Kjetil Olsen

27-01-2025 11:57

Good times in sight for Norway's economy

Economic growth in Norway picked up last year and is now back at normal levels. Unemployment has remained stable at a low level since last summer. Growth should increase further in the period ahead. Wage growth is clearly higher than inflation, and purchasing power is improving sharply. Rate cuts will further support consumption and strengthen the already strong growth in housing prices. Housing construction is set to pick up this year and increase sharply next year. Combined with continued strong fiscal stimulus and high activity in oil-related businesses, labour shortages may again become a challenge. Norges Bank will thus only cut its policy rate twice, to 4%. Inflation has plunged from its peak, but will not reach 2% for quite some time. Other countries’ rate cuts have not strengthened the NOK. The NOK will likely remain weak in the period ahead.
A snowboarder jumping

Growth will pick up

Housing investment continued to fall sharply during the first three quarters of last year. Still, economic growth in Norway picked up, mainly driven by higher public spending and oil investment. Although oil investment will likely level off at a high level this year before declining slightly in 2026, the Norwegian economy could grow even faster this year. Three factors will contribute to this, in our view.

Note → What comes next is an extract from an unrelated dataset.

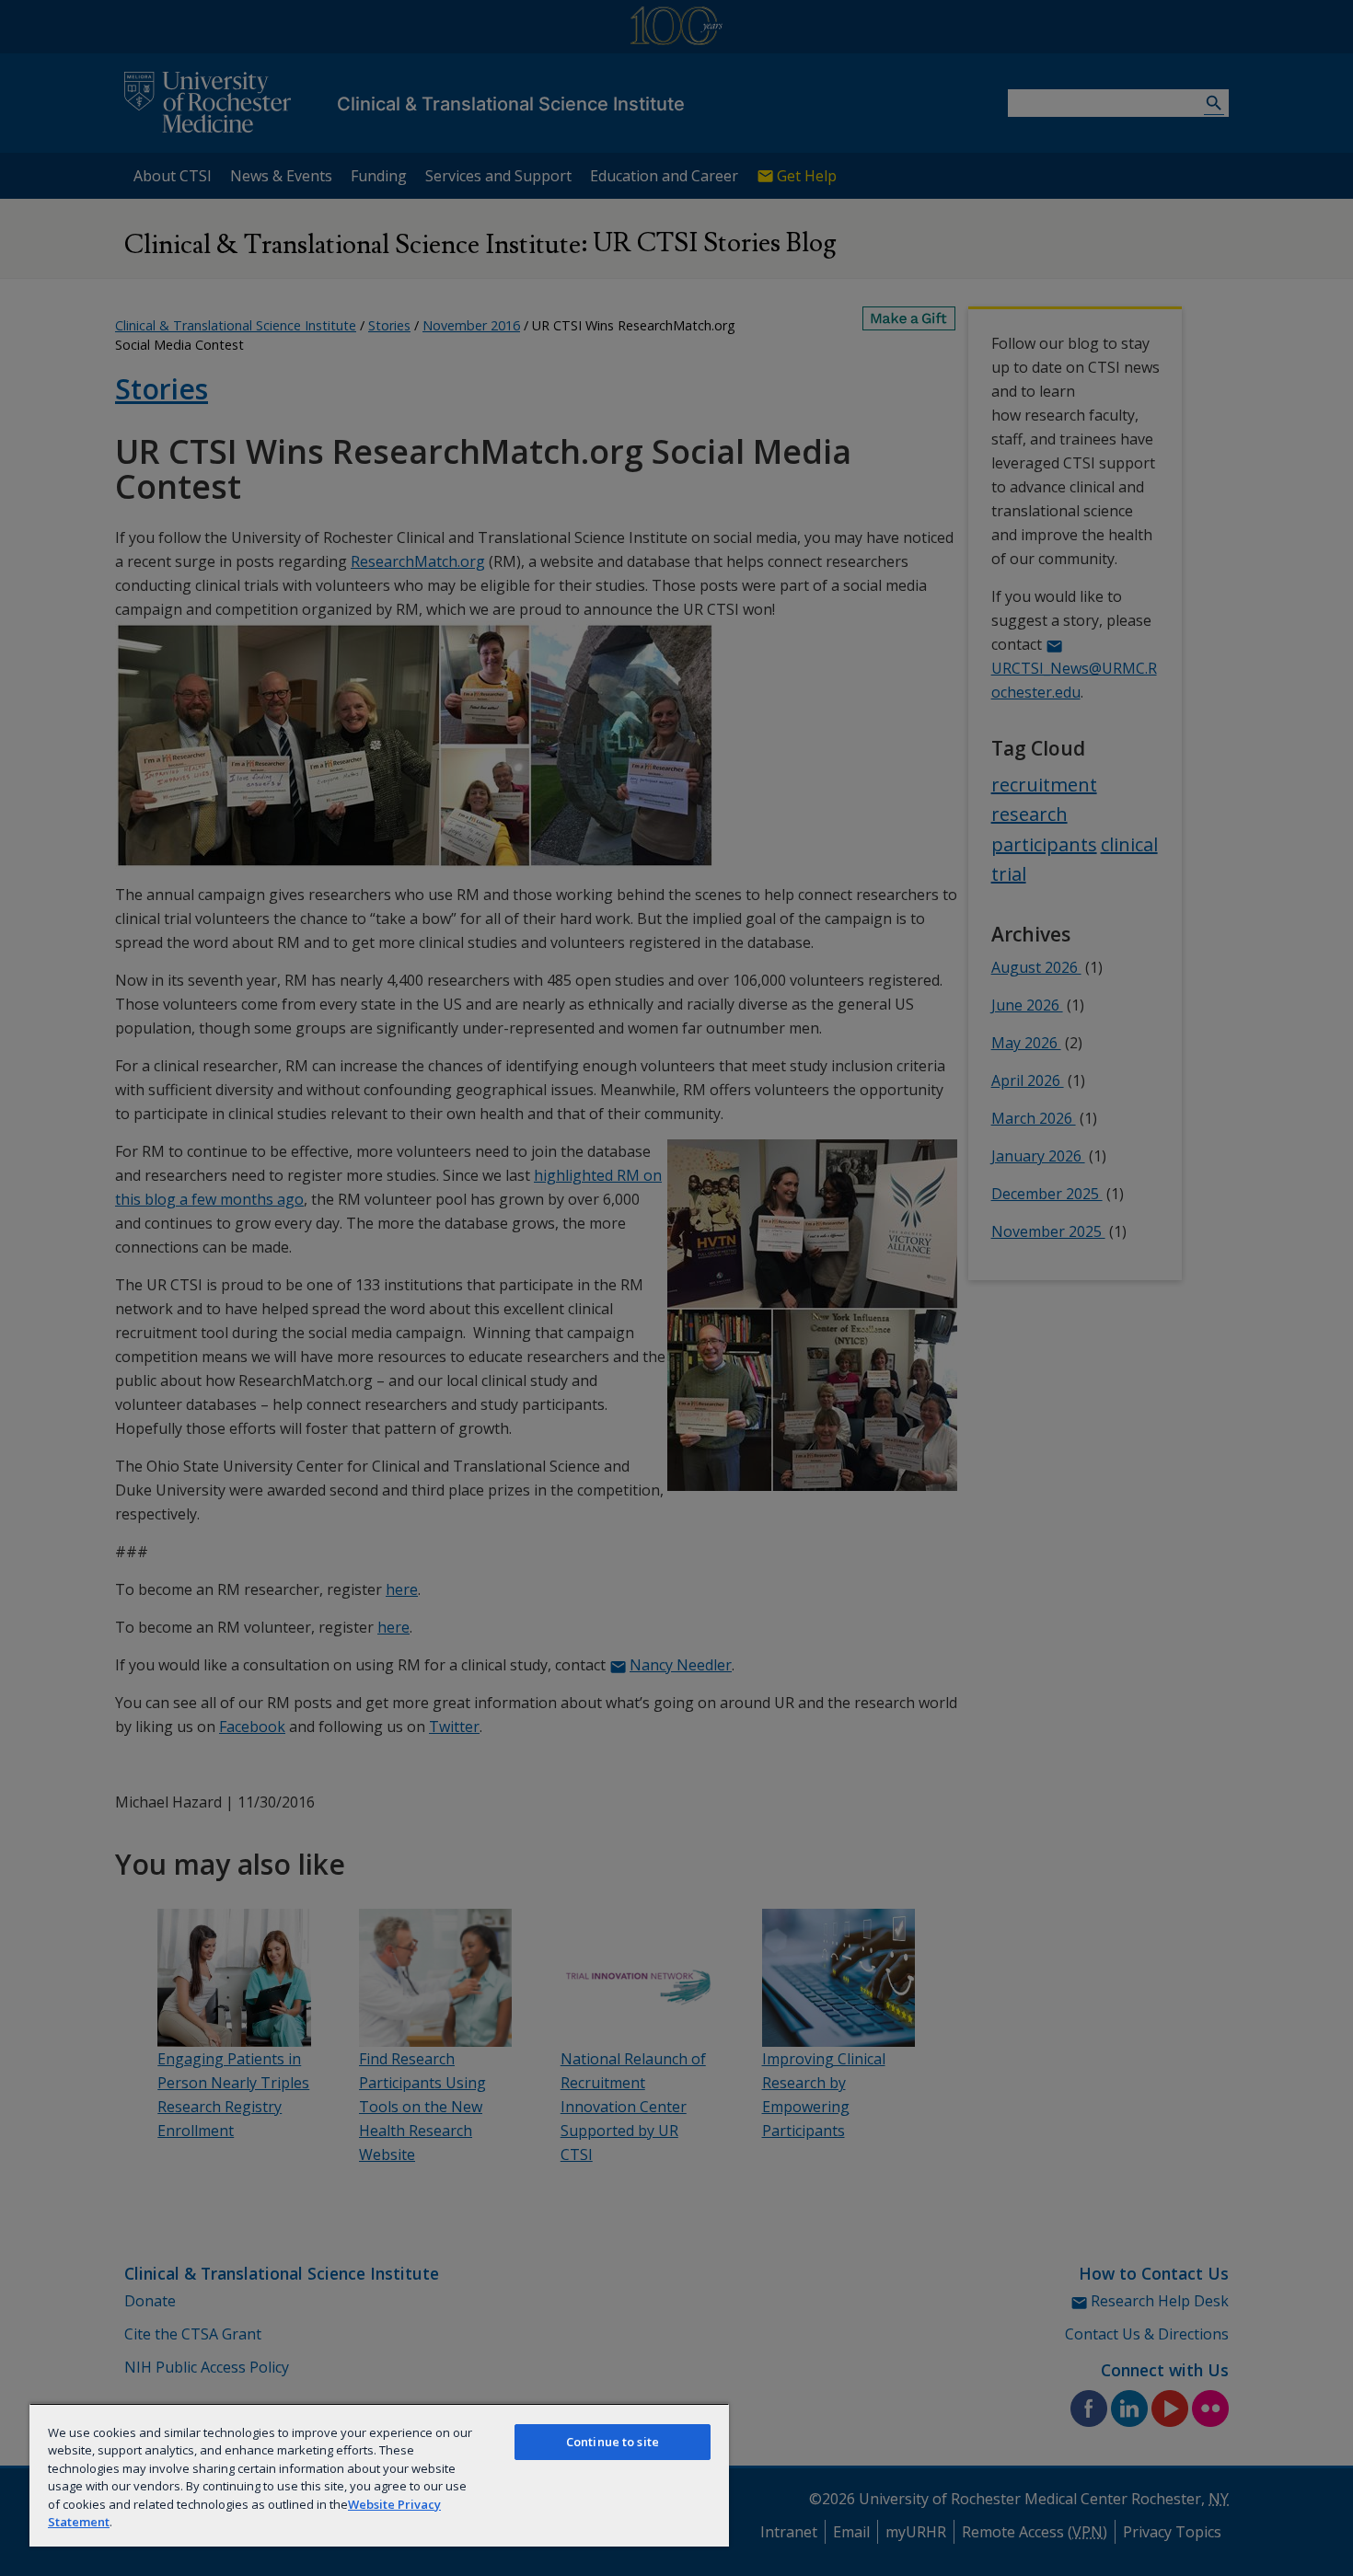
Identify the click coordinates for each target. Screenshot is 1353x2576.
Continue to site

First, fiscal stimulus continues unabated. For the second year running, an oil revenue spending increase of 1% of the mainland economy is planned for 2025. Oil revenue spending has only increased more during the financial crisis and the pandemic. Even during the oil crisis ten years ago, spending did not increase as much as now.

Second, housing construction will pick up this year and rise sharply in 2026. New home sales are already picking up again, and the decline in housing starts has stopped. The negative growth contribution from housing investment will thus soon be behind us. Housing prices rose more than 6% last year and will probably rise even more this year. This reduces the gap between prices of existing and new homes, so more people will likely buy new ones. Increased new home sales will lift housing investment, which will eventually more than offset lower oil investment. 

Third, consumption is set to rise significantly going forward. Norwegian household purchasing power is now rising sharply. Consumer price inflation has fallen and was 2.2% in December. Given last year’s wage growth above 5%, most people’s purchasing power has already improved substantially. Purchasing power will increase further this year. Wage growth will likely be well above inflation this year too. At the same time, Norges Bank will cut rates. With two rate cuts on top of real wage growth, matters are starting to look good for everyone with debt. After the first rate cut, the reality may also become reflected in sentiment among average households. Then, consumption may pick up sharply. 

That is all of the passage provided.